Interrogations of recently arrested Islamic Jihad activists by the Shin Bet security service, along with indictments filed against the activists, reveal new details of how terror supporters abroad transfer funds to organizations in the territories.

In a number of cases, such as the bombing of Maxim restaurant in Haifa last October, instructions for carrying out the attack came from Islamic Jihad headquarters in Damascus, Syria.

Yesterday, charges were filed in the Samaria Military Court against Sheikh Bassam Sa'adi, a senior Jihad activist from Jenin. Sa'adi, 43, was arrested in early October and managed to take 90 days of Shin Bet interrogation without deviating from his story, admitting only that he transferred money to needy individuals.

The Military Prosecution on the other hand has accused Sa'adi of transferring funds from Jihad's Damascus headquarters to terror activists in Jenin, as well as of being a member of the organization's senior leadership since 1995. At present, the indictment does not directly link Sa'adi to terror attacks.

The Shin Bet investigation reveals that Sa'adi, along with other senior Jihad members, used bank accounts opened by their wives at banks in the territories to conduct the money transfers. The Damascus headquarters would transfer the funds to the accounts by means of a liaison who was not known as an activist in the organization.

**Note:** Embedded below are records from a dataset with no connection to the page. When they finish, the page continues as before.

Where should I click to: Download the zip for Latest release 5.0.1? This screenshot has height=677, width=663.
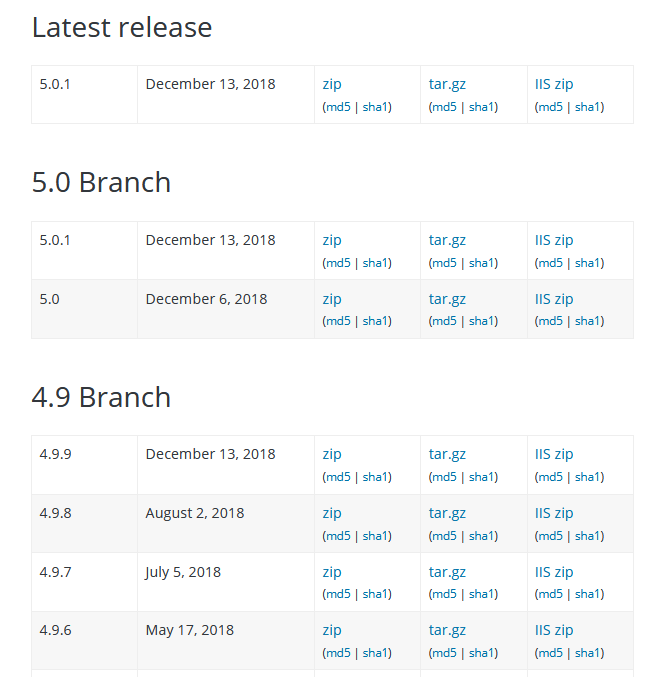[332, 84]
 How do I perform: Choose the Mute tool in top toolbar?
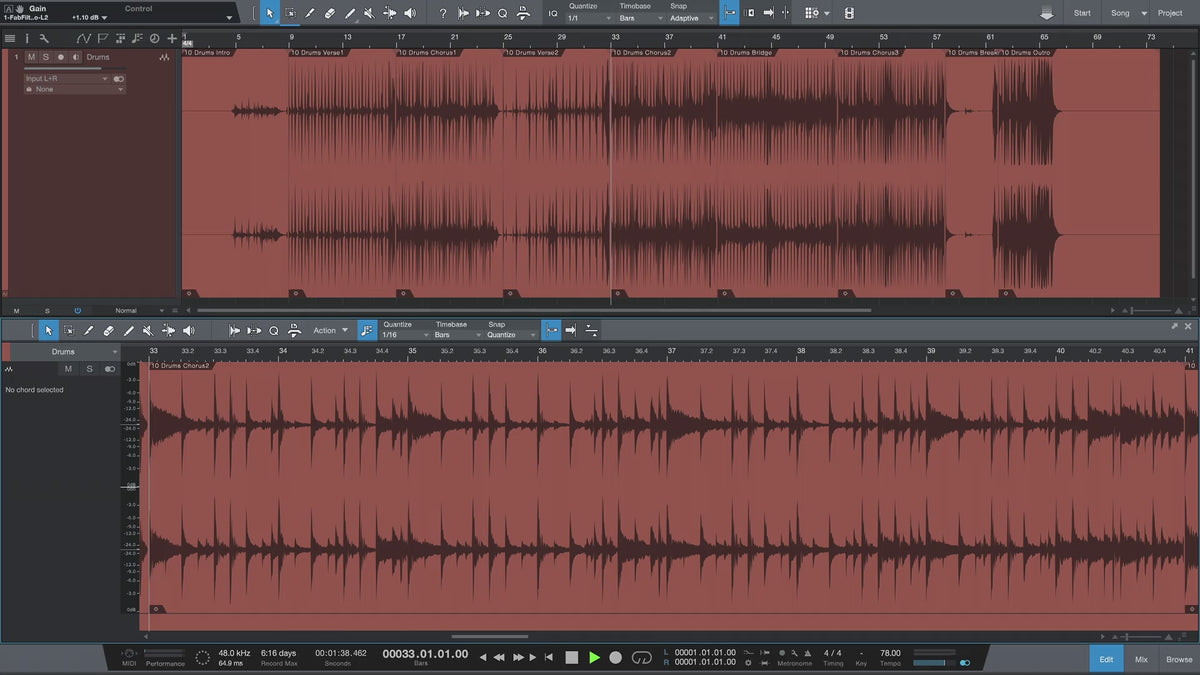369,13
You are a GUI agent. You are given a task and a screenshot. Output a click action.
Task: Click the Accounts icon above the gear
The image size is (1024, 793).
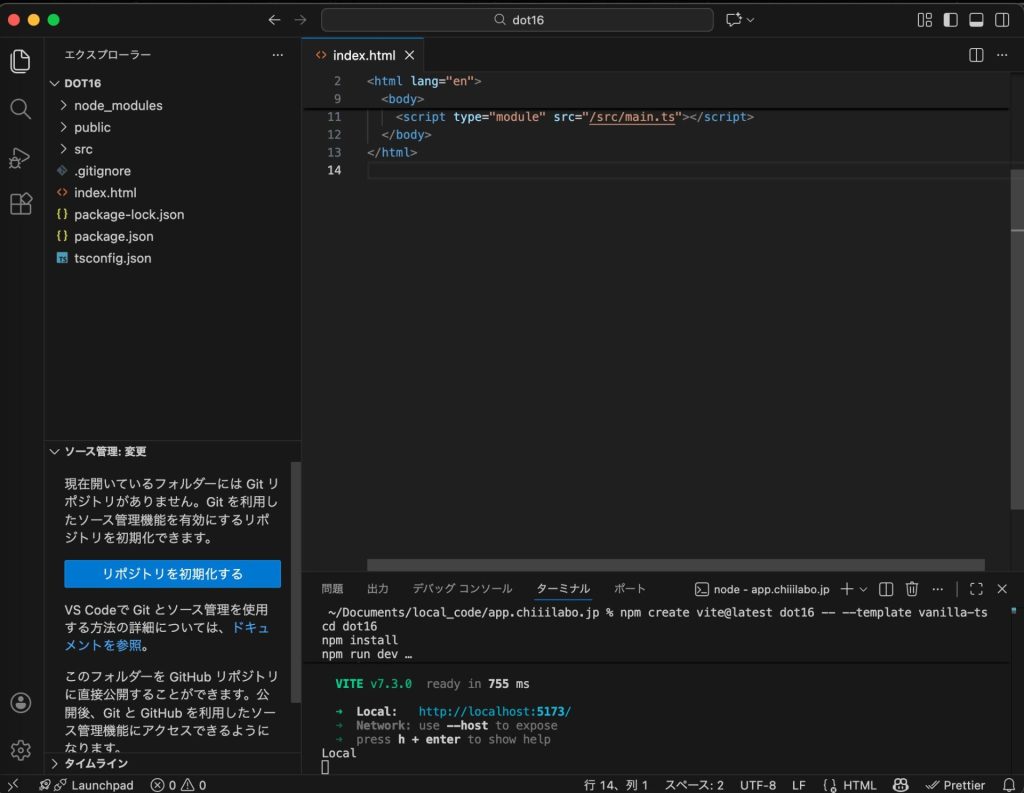(20, 701)
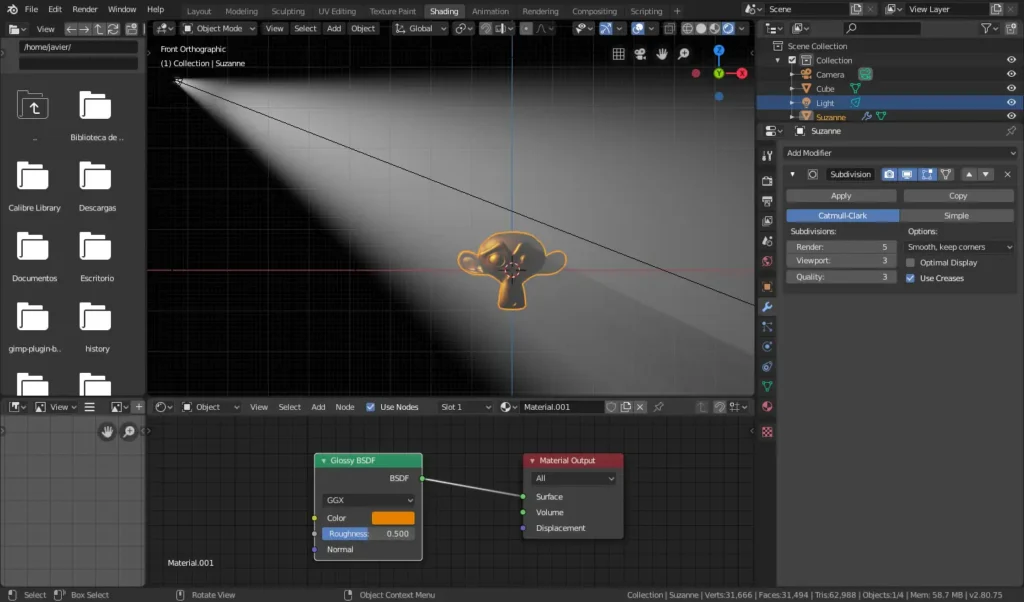
Task: Click the pan hand icon in 3D viewport
Action: (x=662, y=54)
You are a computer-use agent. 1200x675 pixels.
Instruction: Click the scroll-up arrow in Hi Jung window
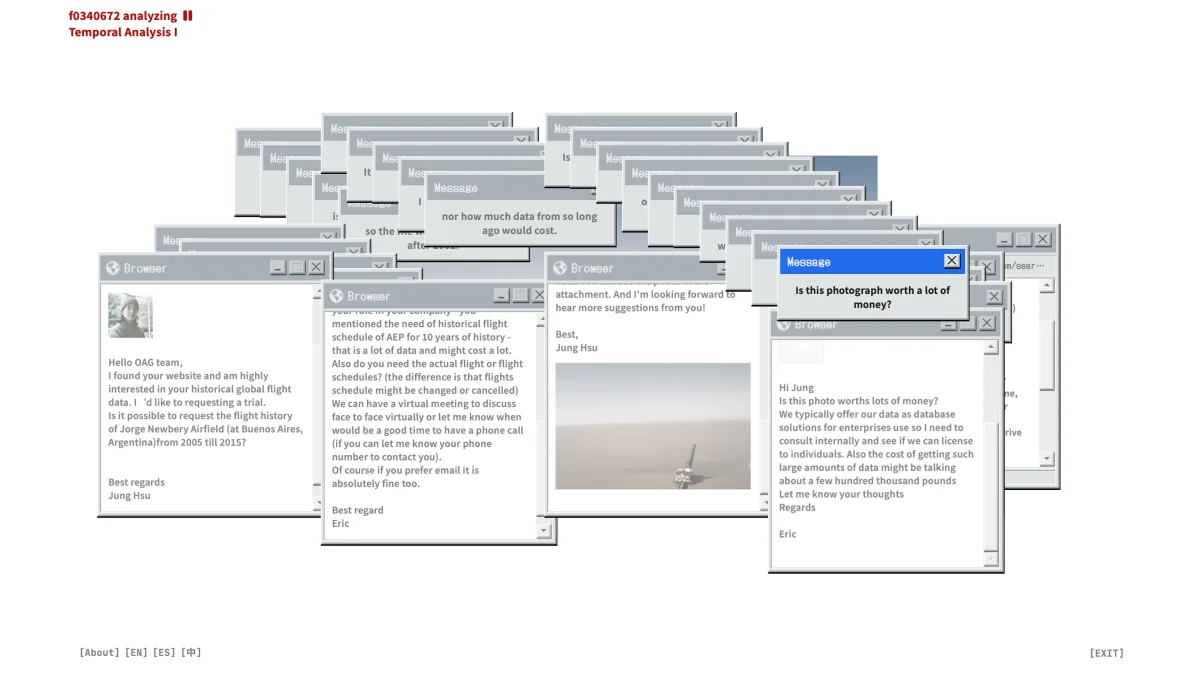[x=991, y=348]
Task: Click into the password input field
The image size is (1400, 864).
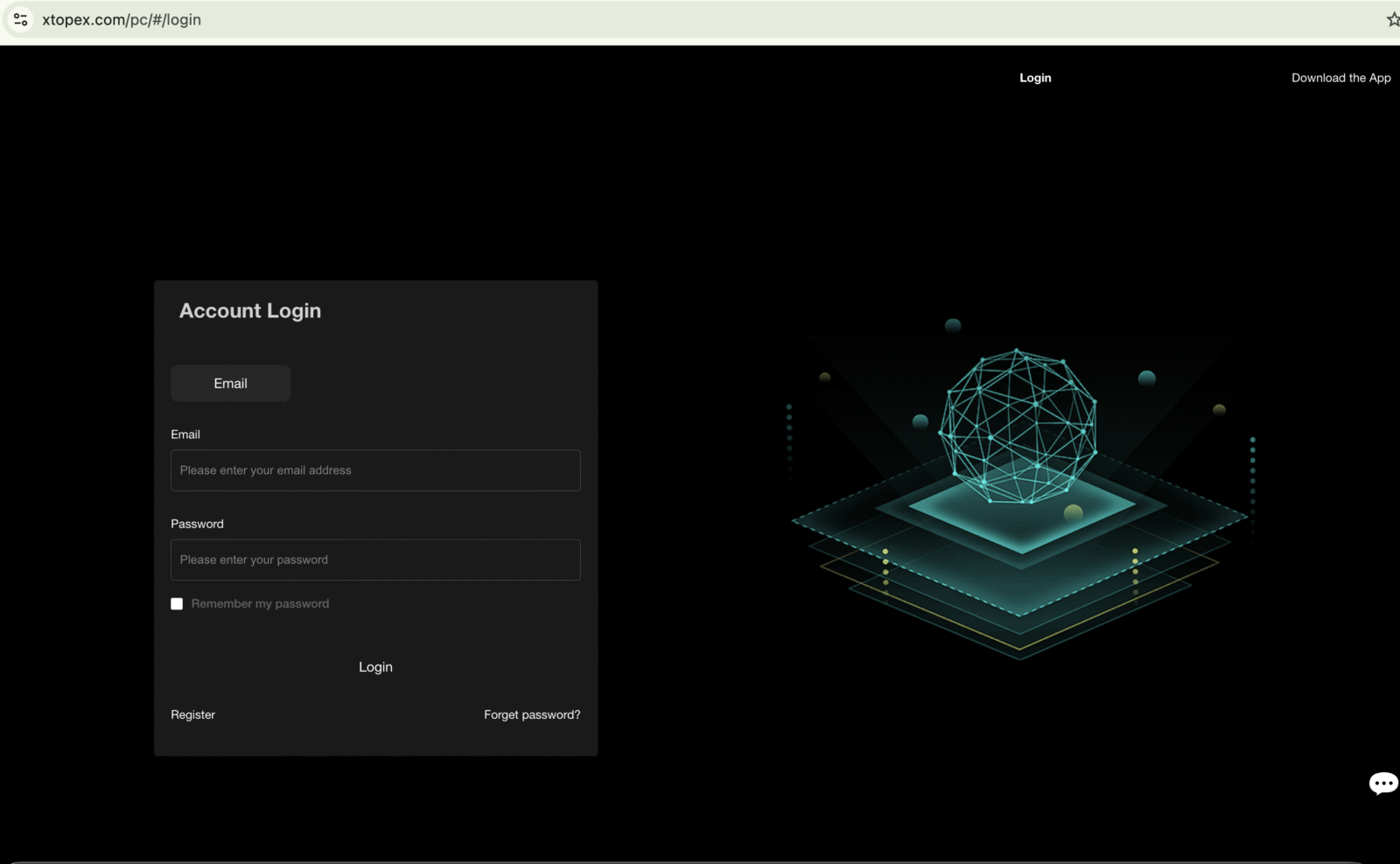Action: pyautogui.click(x=375, y=560)
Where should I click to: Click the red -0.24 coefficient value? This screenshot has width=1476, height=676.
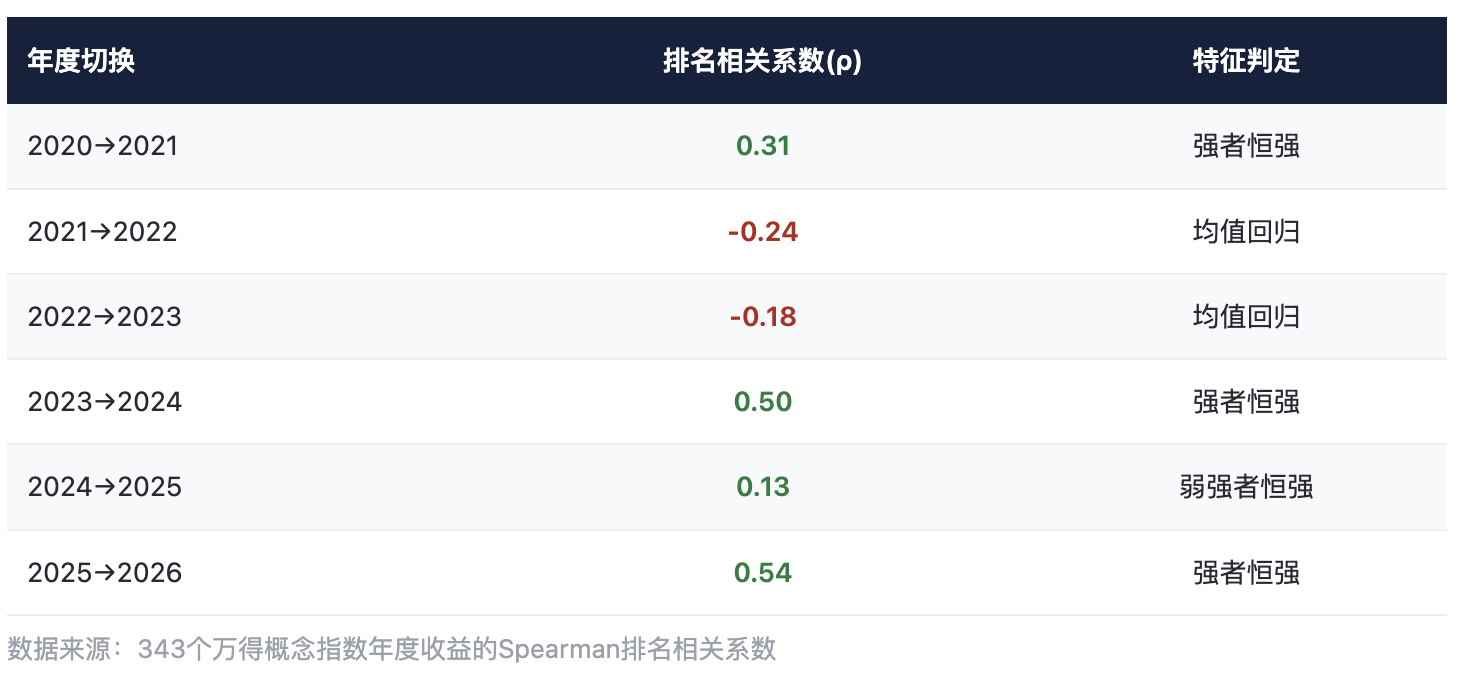pos(763,232)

From the accounts, the monies were distributed to the families of suicide terrorists, families whose houses were demolished by theIDF and members of Jihad's military wing.

Some of the money also went toward "personal expenses" - namely, buying arms. The distribution of the funds was supervised by a man known as Abu Farah, the deputy of the organization's secretary-general, Dr. Ramadan Shalah.